Louisiana I-310 Project Wins Award

The recently opened I-310 section constructecl by T.L. James Sr Company Inc. was recently awarded the prestigious 1992 Build America Award in the Highway Division category. This award recognizes excellence in the construction industry. The almost two-mile section of I-310 consisted of twin bridges built through environmentally sensitive, protected wetlands. There were no alternative corridors. The structures were built using "end-on" construction techniques with each section being built from the previous section from the top down. This difficult and unique project was completed well ahead of schedule enabling the complete I-310 corridor to be opened on May 7.

Star (*) DUI Program Works in Colorado

The Colorado Department of Transportation reports that more than 1,200 suspected drunk drivers were reported to law enforcement agencies by Colorado motorists in the first three months of 1993. More than one-fourth of the reports were made from cellular telephones using the "* DUI" number.

North Carolina Selects Route for I-73

On May 11, North Carolina officials announced the selection of the route of I-73 through the state I-73, a new north-south interstate highway between Charleston, S.C., and Detroit, Mich., was included in the Intermodal Surface Transportation Efficiency Act of 1991.

I-73 will enter North Carolina on I-77 at the Virginia state line in Surry County. It will use I-77 to the U.S. 52 Connector north of Pine Ridge and then use U.S. 52 through Stokes and Forsyth counties to U.S. 311 in Winston-Salem. From there, the highway will use U.S. 311 through Guilford and Randolph counties to U.S. 220 north of Asheboro. From there, the interstate will use U.S. 220 through Randolph, Montgomery, and Richmond counties to U.S. 1 in Rockingham and then exit the state on U.S. 1 at the South Carolina state line.

========================================

- Task objective
Resume the highway news bulletin above, picking up after its final sentence in the same style.

- Stored data
========================================

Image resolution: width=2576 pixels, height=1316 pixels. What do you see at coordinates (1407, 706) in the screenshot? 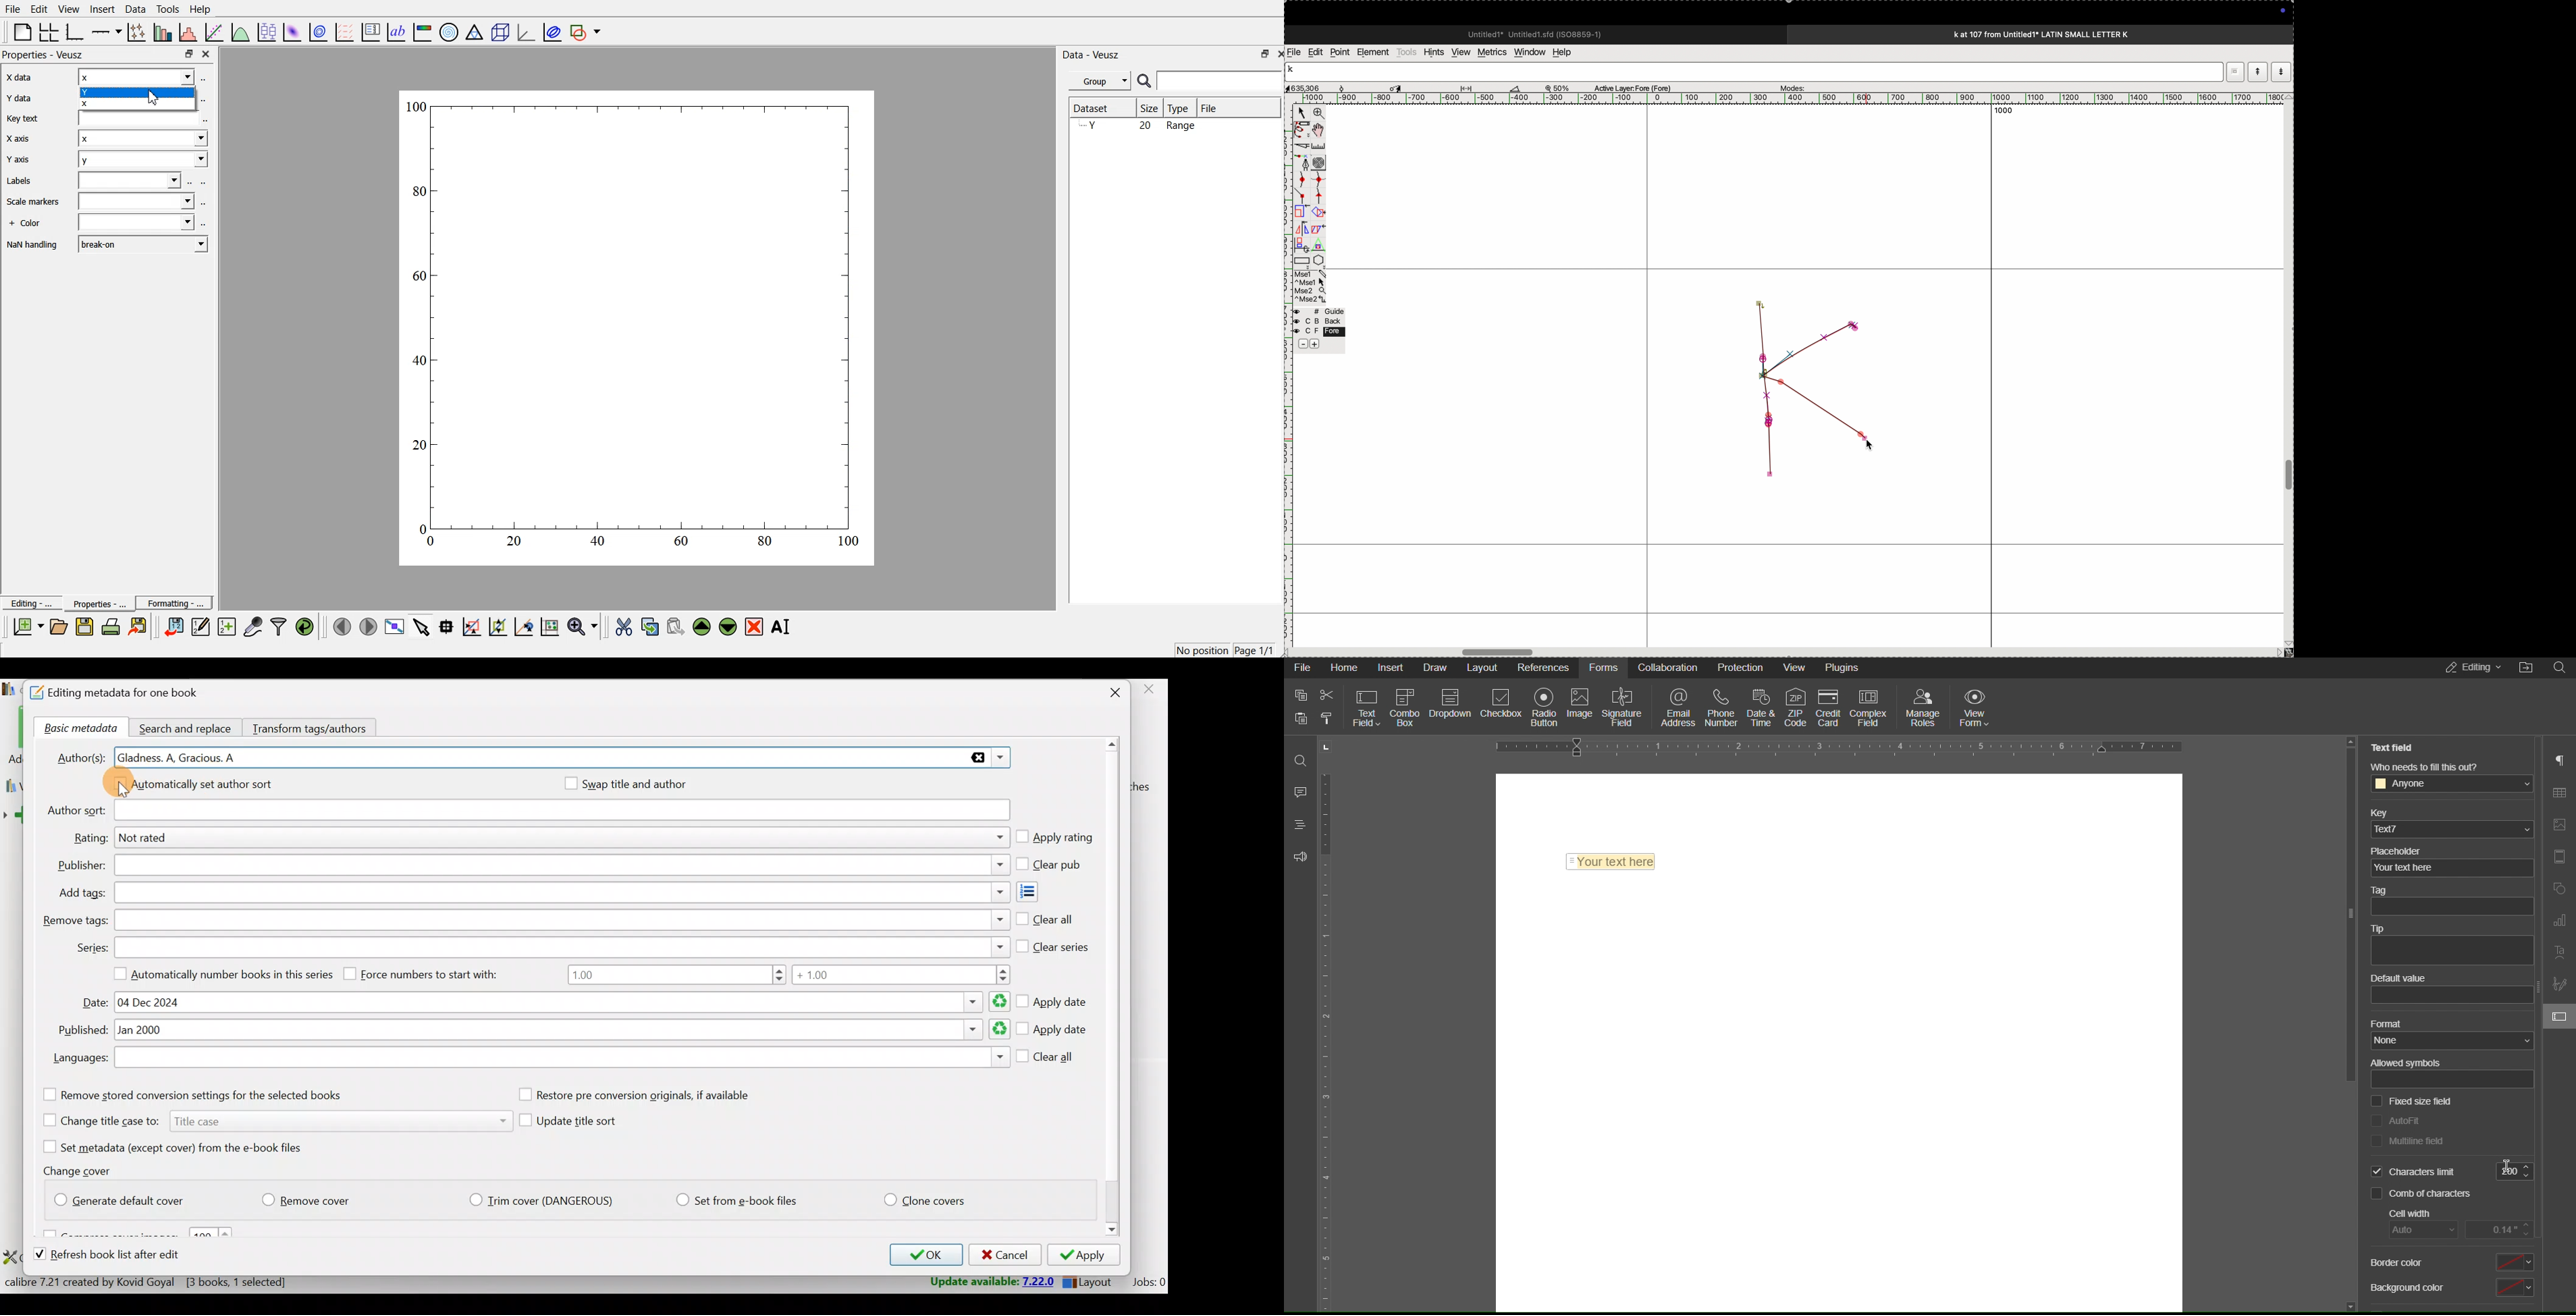
I see `Combo Box` at bounding box center [1407, 706]. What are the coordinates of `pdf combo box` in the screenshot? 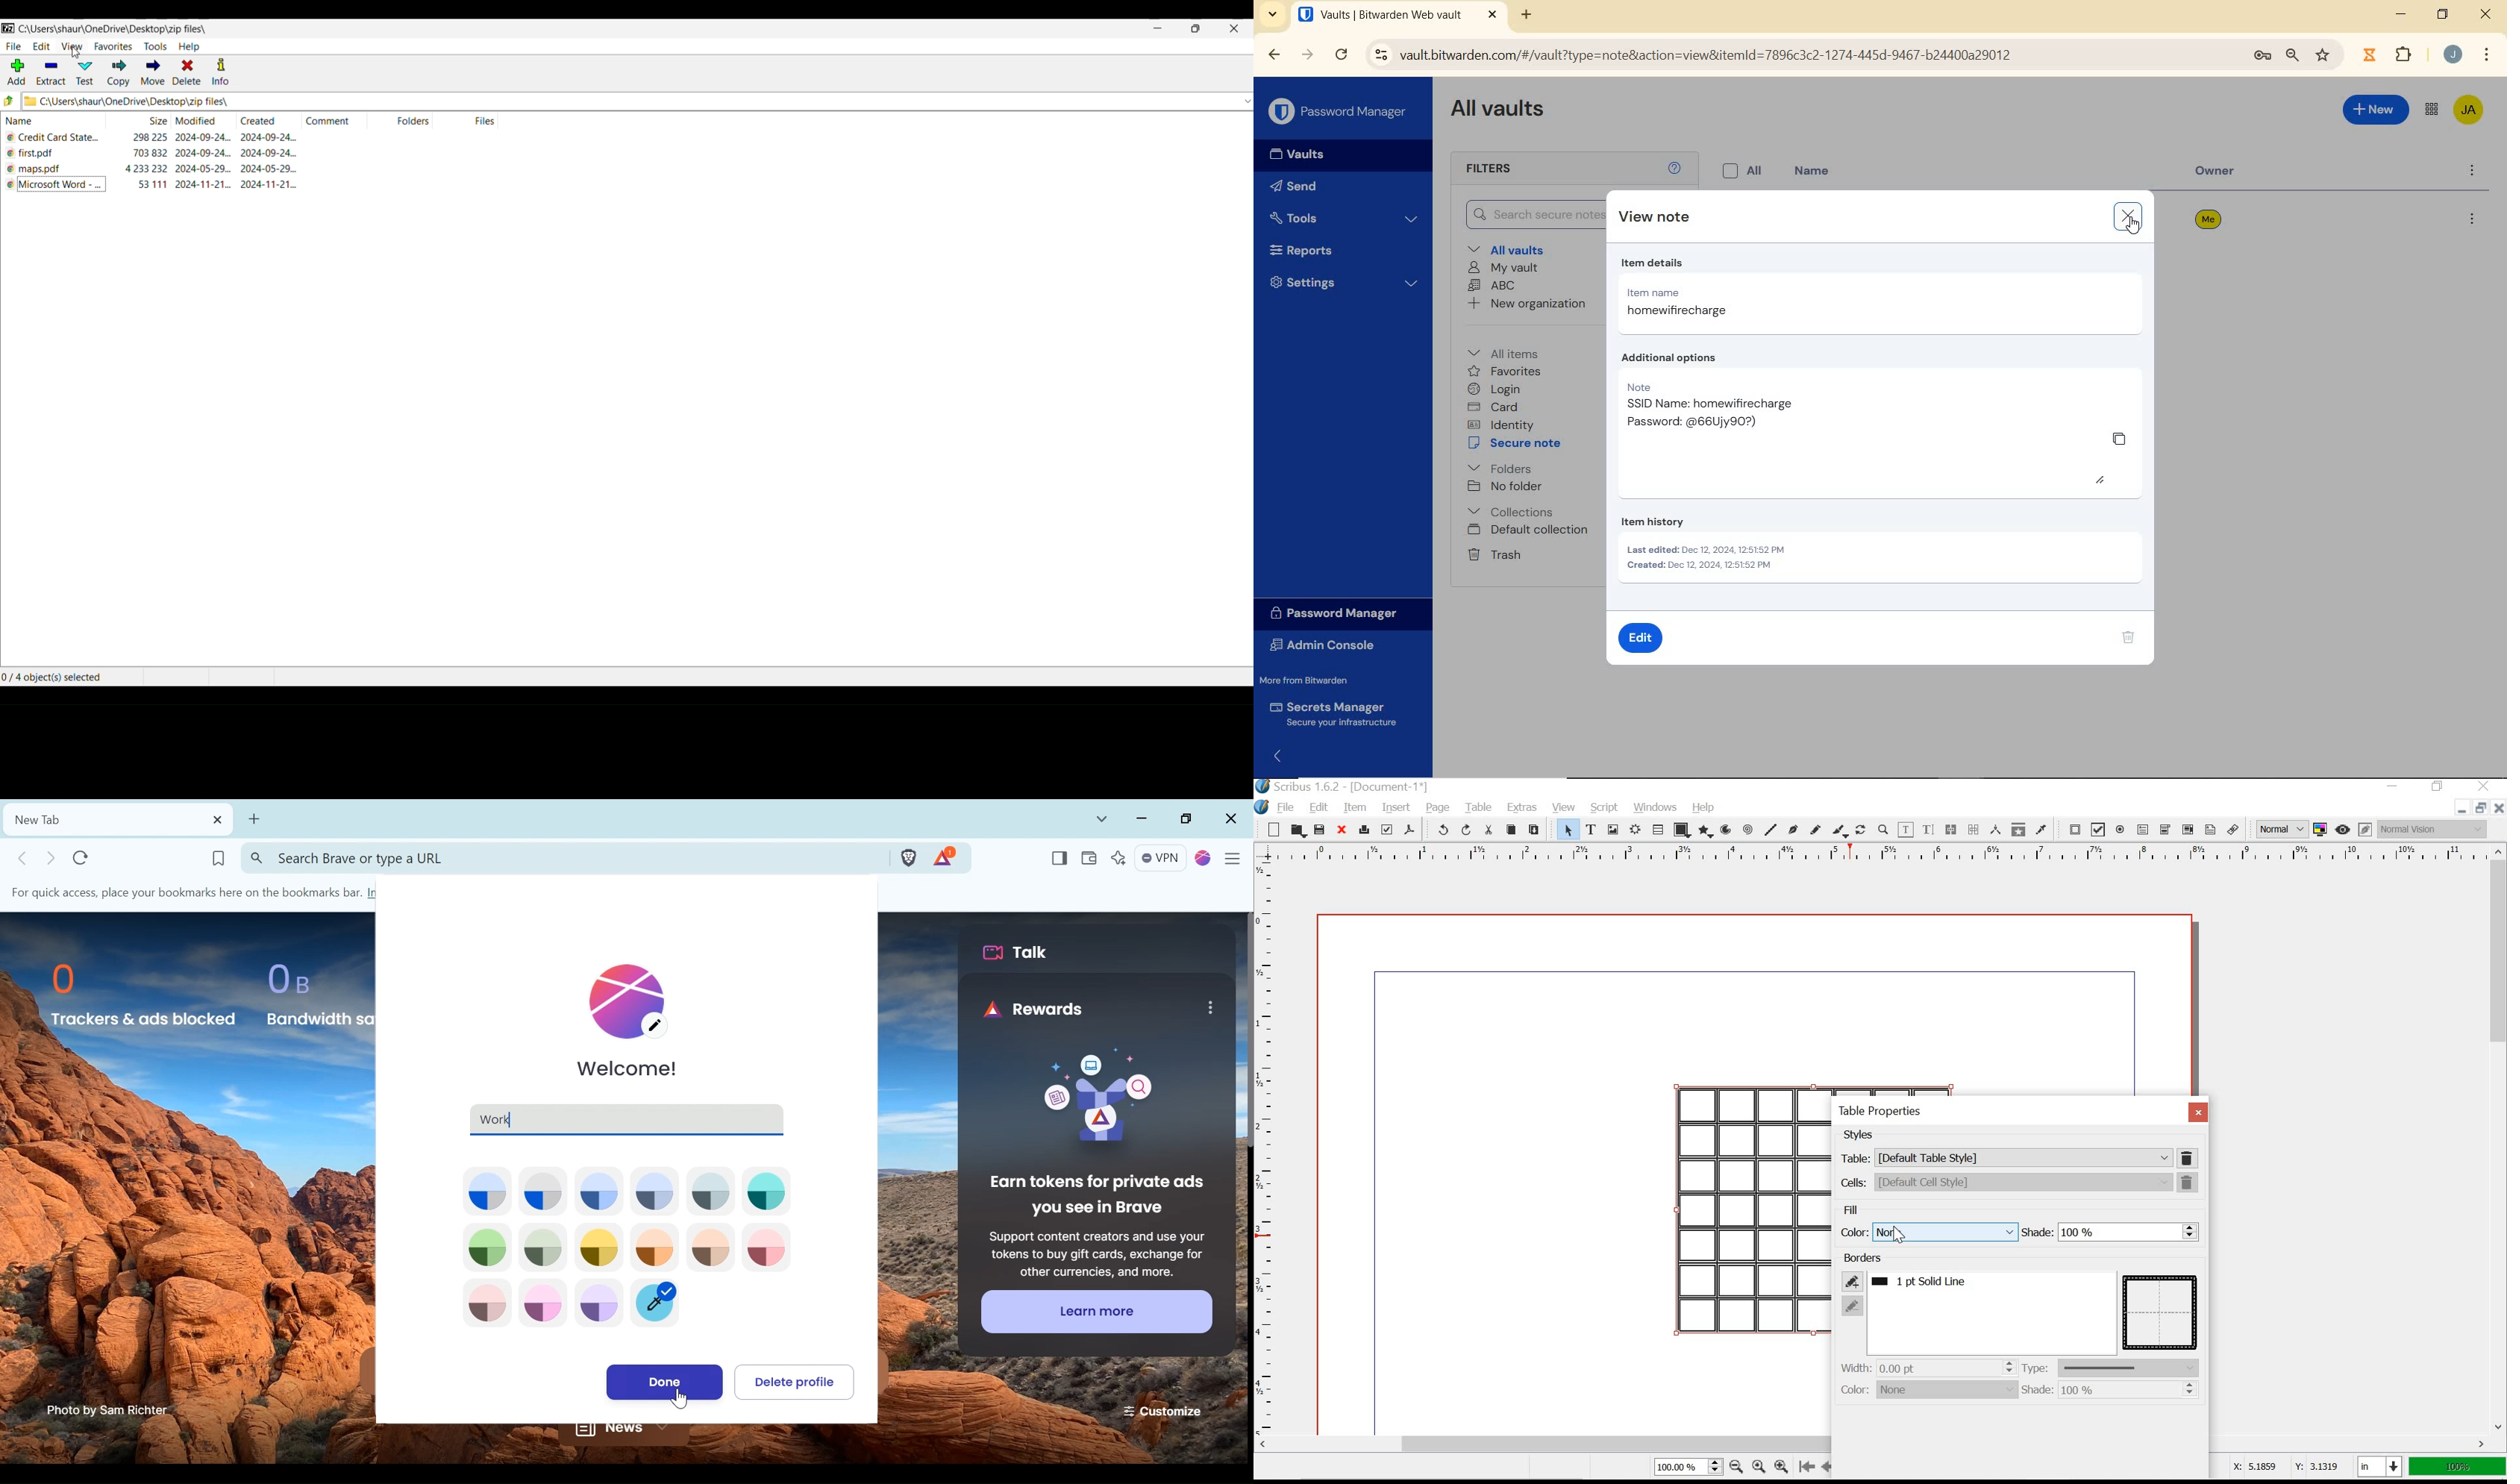 It's located at (2165, 830).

========================================

- Output below
Except for the I-77 segment in Surry County, none of the highways to be used for I-73 are built to interstate standards. Although those are scheduled in the N.C. Department of Transportation's Transportation Improvement Program to be upgraded to multilane highways, additional funds will be required to bring them to interstate standards. Existing state and federal funds will be used since no additional funding for I-73 in North Carolina was designated in the federal legislation.

Asphalt Binder Equipment Circulates Through RMUPG

The Federal Highway Administration is continuing to monitor and support the education and training of state department of transportation personnel in the use of the new Strategic Highway Research Program (SHRP) asphalt binder equipment. The equipment and tests developed by SHRP are expected to replace the older less accurate, and less scientific asphalt binder tests for classifying asphalt cements. Currently, one trailer containing the binder equipment is being circulated through the states in the Rocky Mountain User-Producer Group, which generally corresponds to FHWA Region 8. On May 28, the trailer was moved from Wyoming to North Dakota, where it will remain for six weeks. The trailer has already visited Colorado, New Mexico, and Utah; after North Dakota, the trailer will visit Montana, Idaho and the Canadian province of Alherta before the equipment is returned to the Central Federal Lands Office in Denver.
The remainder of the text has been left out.